An interesting experiment briefly described here runs counter to a purely biological argument. It refutes the idea that in any given society, men are more competitive on average than are women by finding one society in which this is not the case. What is this culture? A matrilineal and matrilocal one. (The researchers note that they originally attempted to find a matriarchal culture, but found that "the sociological literature is almost unanimous in the conclusion that truly matriarchal societies no longer exist.")

The abstract reads:

"This study uses a controlled experiment to explore whether there are gender differences in selecting into competitive environments across two distinct societies: the Maasai in Tanzania and the Khasi in India. One unique aspect of these societies is that the Maasai represent a textbook example of a patriarchal society whereas the Khasi are matrilineal. Similar to the extant evidence drawn from experiments executed in Western cultures, Maasai men opt to compete at roughly twice the rate as Maasai women. Interestingly, this result is reversed amongst the Khasi, where women choose the competitive environment more often than Khasi men, and even choose to compete weakly more often than Maasai men. We view these results as potentially providing insights into the underpinnings of the factors hypothesized to be determinants of the observed gender differences in selecting into competitive environments."

The researchers take a tentative position that gene-culture co-evolution (interaction between biology and culture) is at work:

"This process is subtly different from that outlined under the nurture hypothesis. If competitiveness has evolved (biologically or socially) over time, it is not necessary that matriliny and matrilocal marriage cause families to teach their daughters to be competitive. Rather, the prevalence of competitiveness in the society could increase over time due to the superior fitness of this personality trait within this institutional environment, whether it is learned through imitation or inherited genetically. In addition, this view suggests that current cultural features might be less important than past cultural features in explaining current preferences; evolution of socially learned behavior is not instantaneous."

They conclude:

"Viewed through the lens of extant models, our results might have import within the policy community. For example, policymakers often are searching for efficient means to reduce the gender gap [in wages and in prospects for advancement in the workplace]. If the difference in reaction to competition is based primarily on nature, then some might advocate, for example, reducing the competitiveness of the education system and labor markets in order to provide women with more chances to succeed. If the difference is based on nurture, or an interaction between nature and nurture, on the other hand, the public policy might be targeting the socialization and education at early ages as well as later in life to eliminate this asymmetric treatment of men and women with respect to competitiveness. Our study suggests that there might be some value in this second avenue. We trust that future research will refine this insight and more thoroughly explore the sources of gender preference differences."

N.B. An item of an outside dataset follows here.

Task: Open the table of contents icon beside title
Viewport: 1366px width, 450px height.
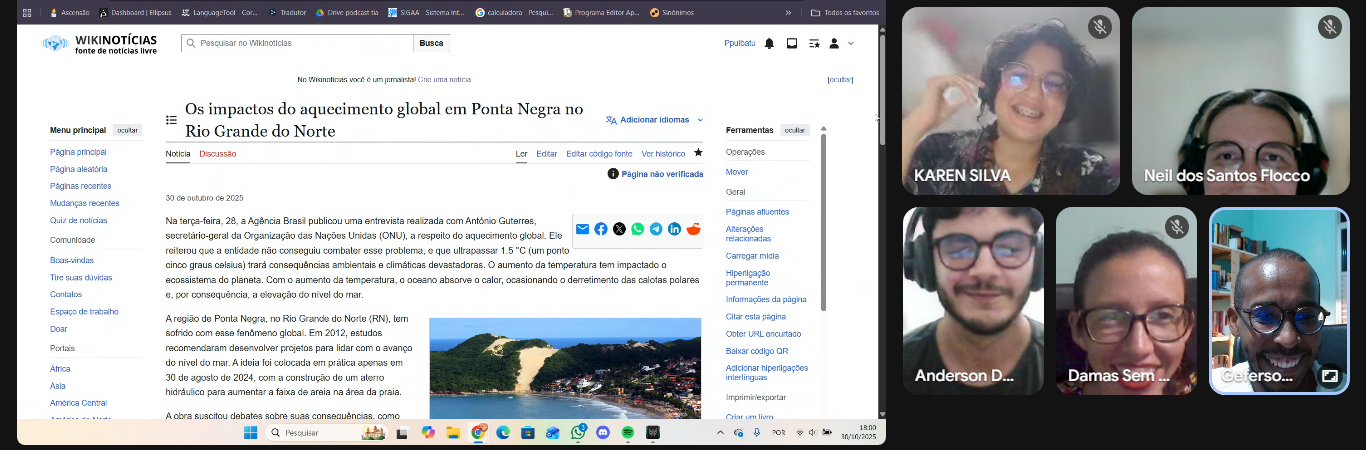Action: [172, 120]
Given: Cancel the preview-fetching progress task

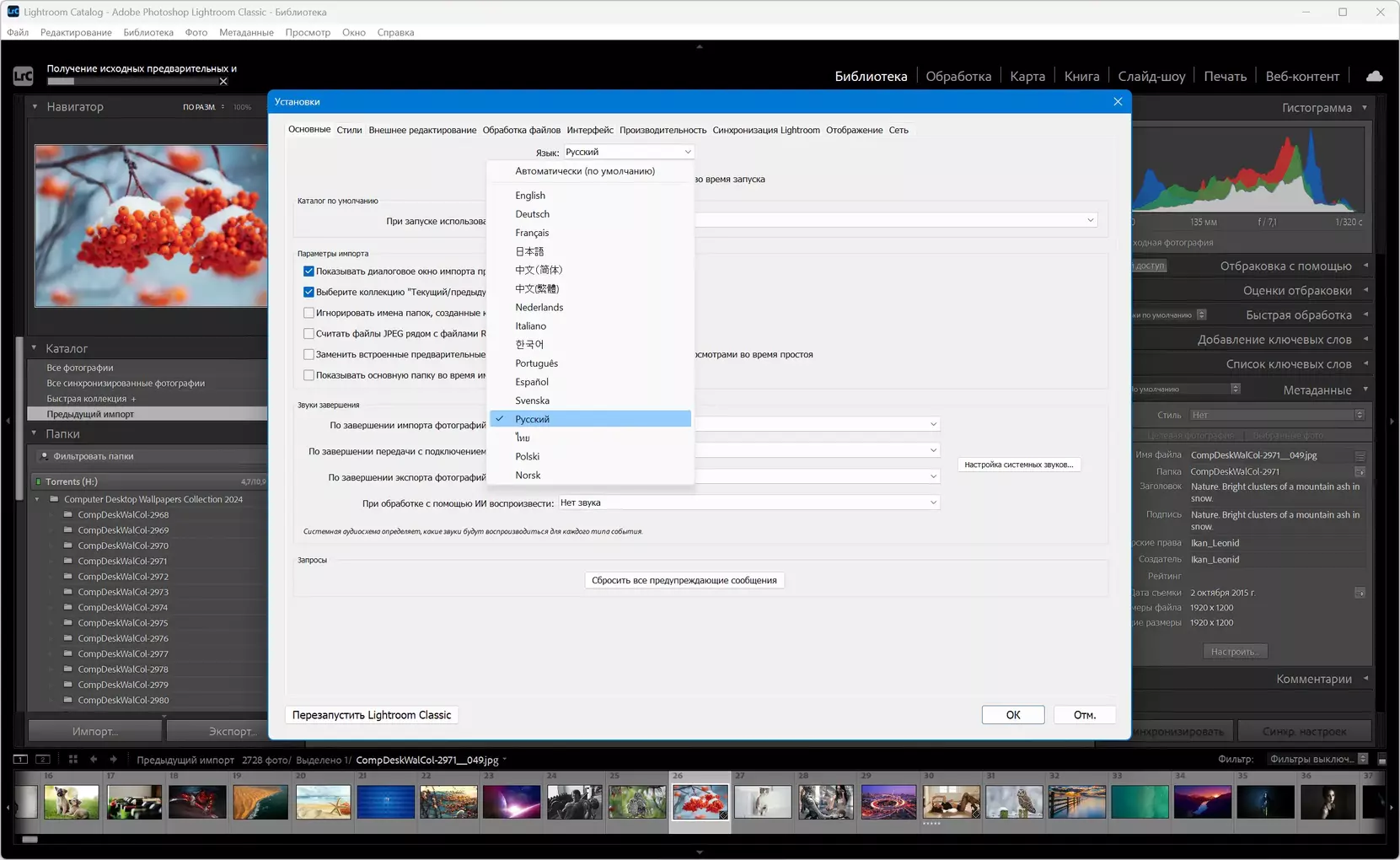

Of course, how one would actually change the socialization process is the big question. It's not enough to create good environments for girls (e.g. single-sex schools with staff and programs that bolster their motivation to compete), though that may show some short-term effects. (I believe the literature shows that girls are more competitive with other girls than with boys.) How are we going to socialize boys to value female competitiveness? How does any real change occur when the underlying structure of our world is patriarchal?

2 comments:

rvman said...

"the sociological literature is almost unanimous in the conclusion that truly matriarchal societies no longer exist."

If they ever did. I've never seen good evidence for one outside of mythologies which can be taken as cautionary 'this is what happens when the women get too uppity' kind of thing. (e.g. Amazons)

Hmm, comparing one culture to another culture half a world away. I wonder what the standard errors on that estimate of 'competitiveness' is?

The article almost seems to be written from a 'the default is nature, but we want to, tentatively, introduce nurture as a possible explanation' kind of direction. Is 'nature' really the standard explanation - if anything is 'nurture' driven, surely it is relative competitiveness across societies?

Sally said...

Rvman - I wasn't sure what you meant by this:

"Hmm, comparing one culture to another culture half a world away. I wonder what the standard errors on that estimate of 'competitiveness' is?"